▶ Description of the task:
Reproduce everything from the line containing "The image size" down to the end of the items, requests included, offsetting every coordinate in the answers by -148. Leave the pictures out.

[Screen grounding items]
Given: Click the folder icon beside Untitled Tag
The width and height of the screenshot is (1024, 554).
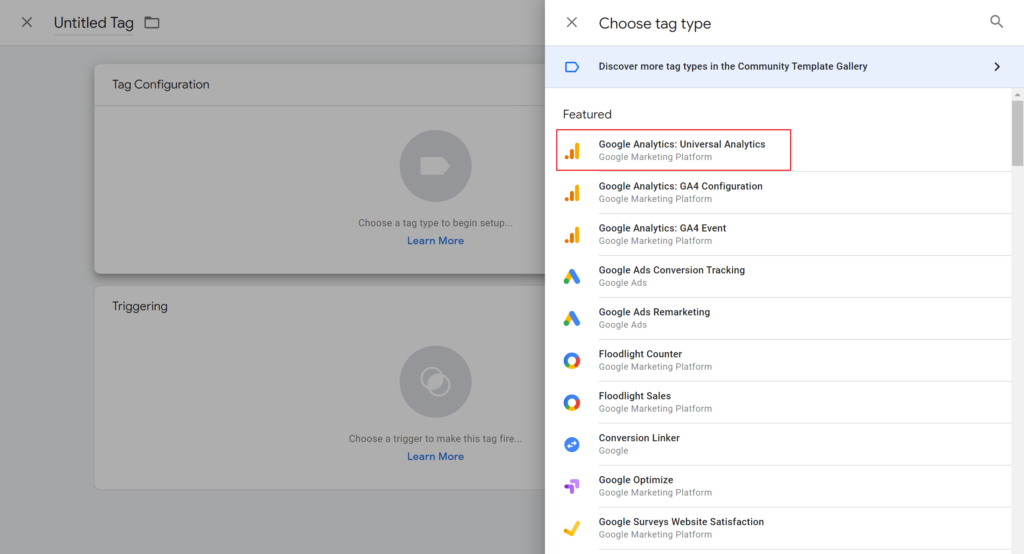Looking at the screenshot, I should click(x=152, y=23).
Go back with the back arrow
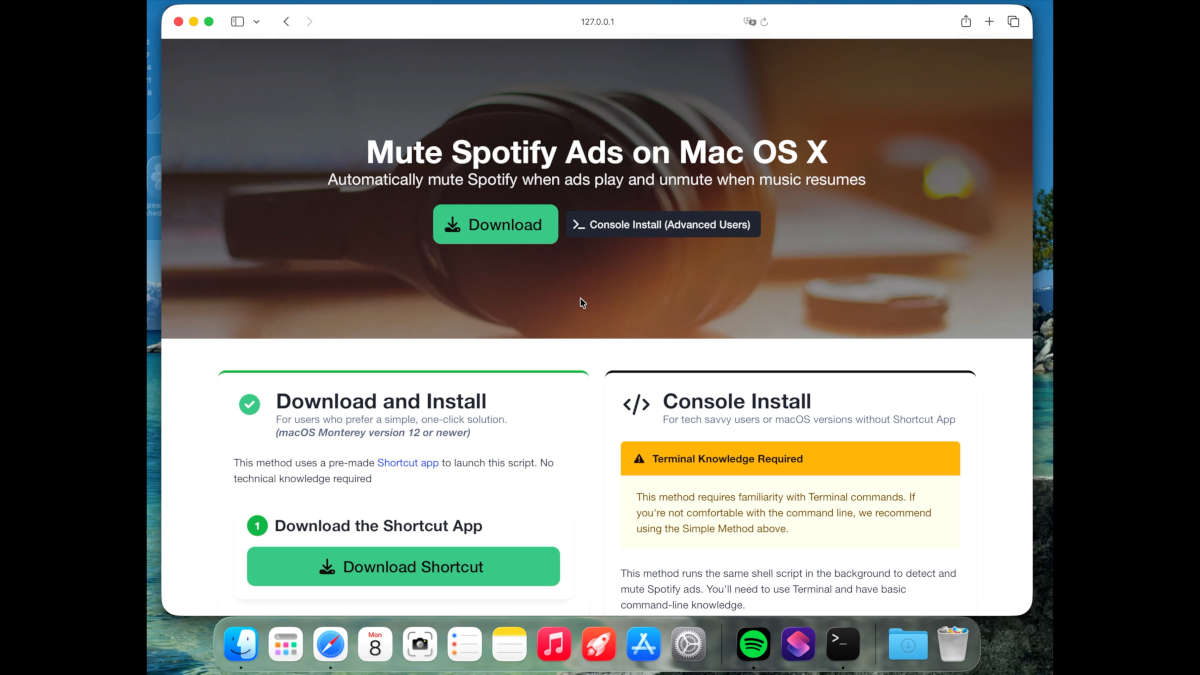The width and height of the screenshot is (1200, 675). [x=286, y=21]
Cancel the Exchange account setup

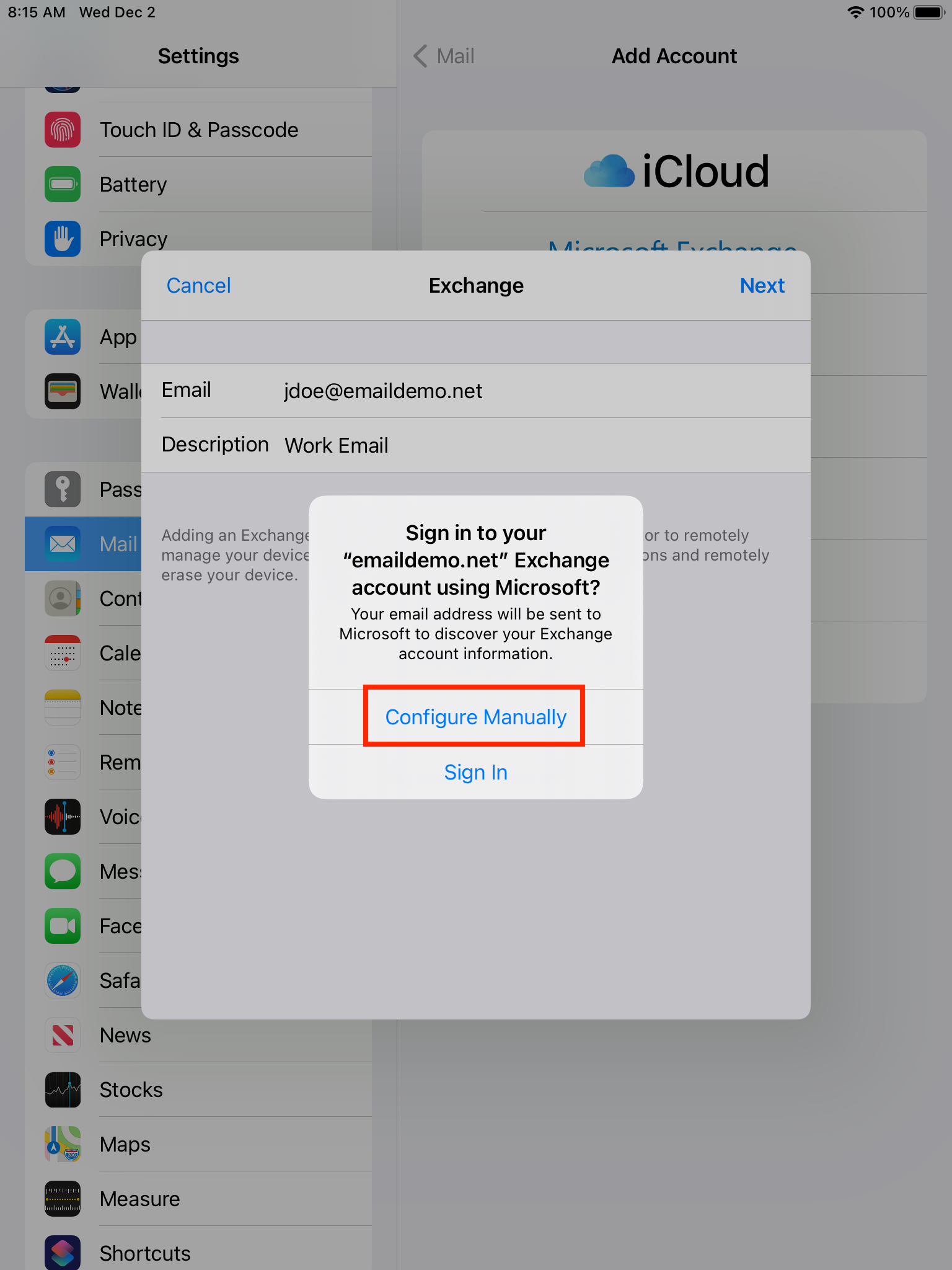[x=198, y=285]
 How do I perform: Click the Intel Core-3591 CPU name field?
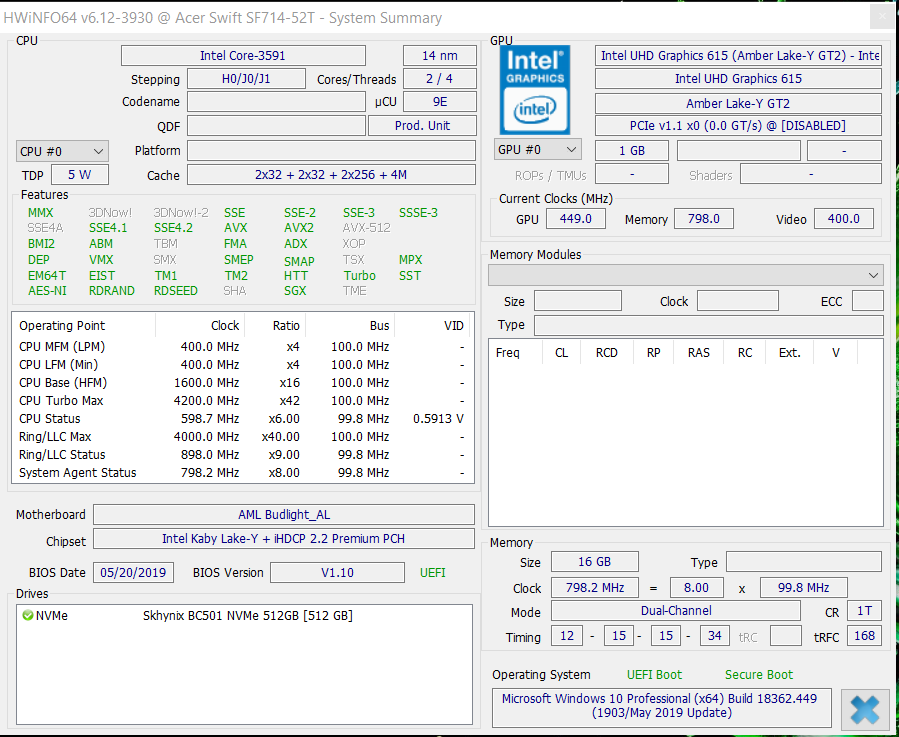243,56
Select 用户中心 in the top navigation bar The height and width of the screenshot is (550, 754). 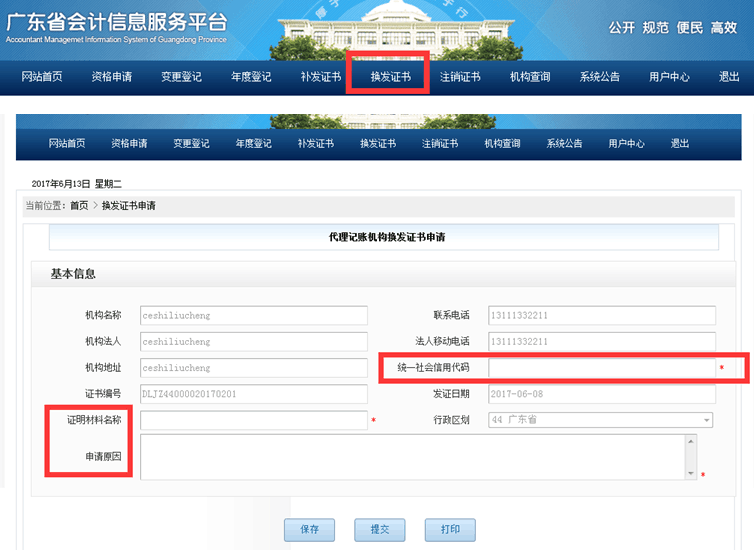point(669,77)
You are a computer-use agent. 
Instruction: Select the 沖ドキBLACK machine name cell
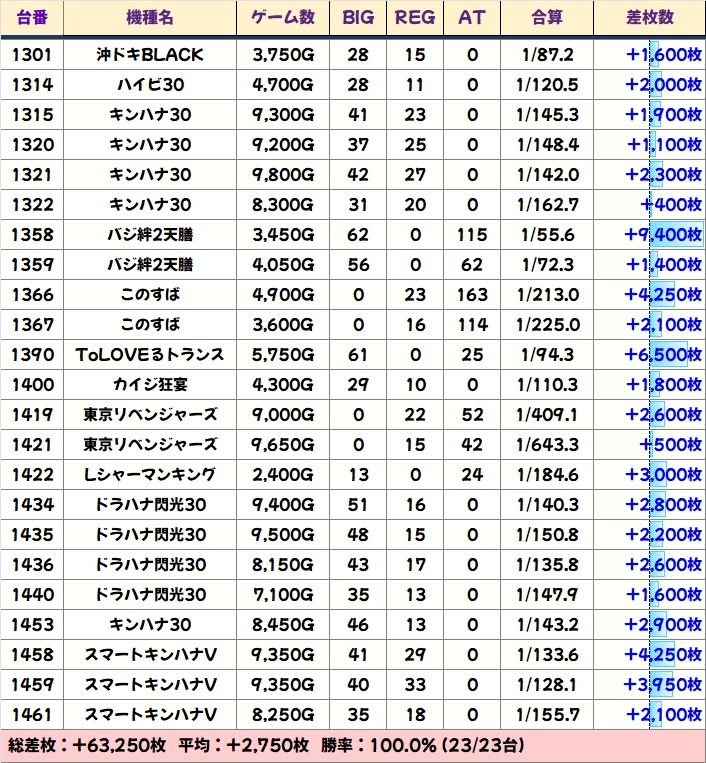150,55
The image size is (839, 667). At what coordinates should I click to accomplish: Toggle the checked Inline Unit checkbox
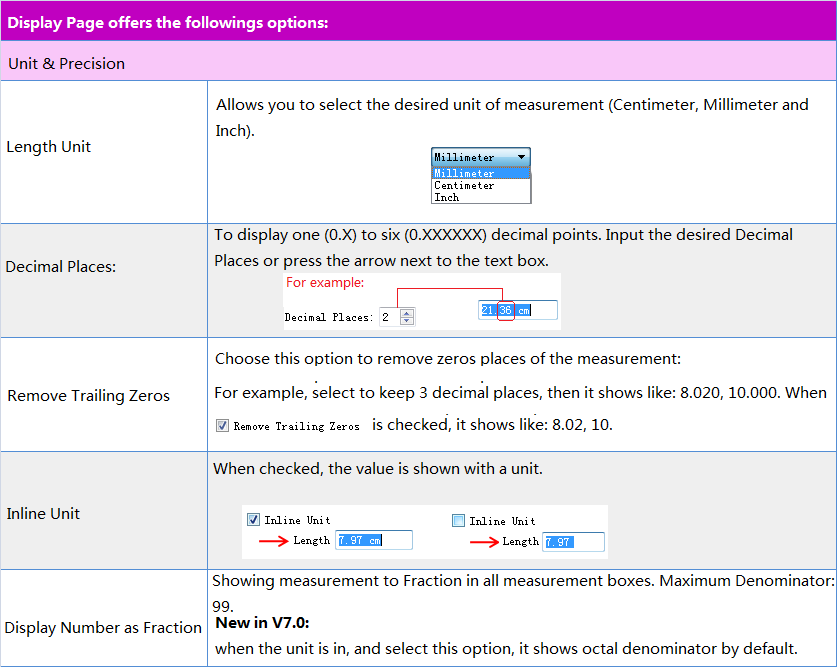pyautogui.click(x=253, y=520)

▶ Result:
The image size is (839, 667). At what coordinates should I click to accomplish: Toggle the checked Inline Unit checkbox
pyautogui.click(x=105, y=372)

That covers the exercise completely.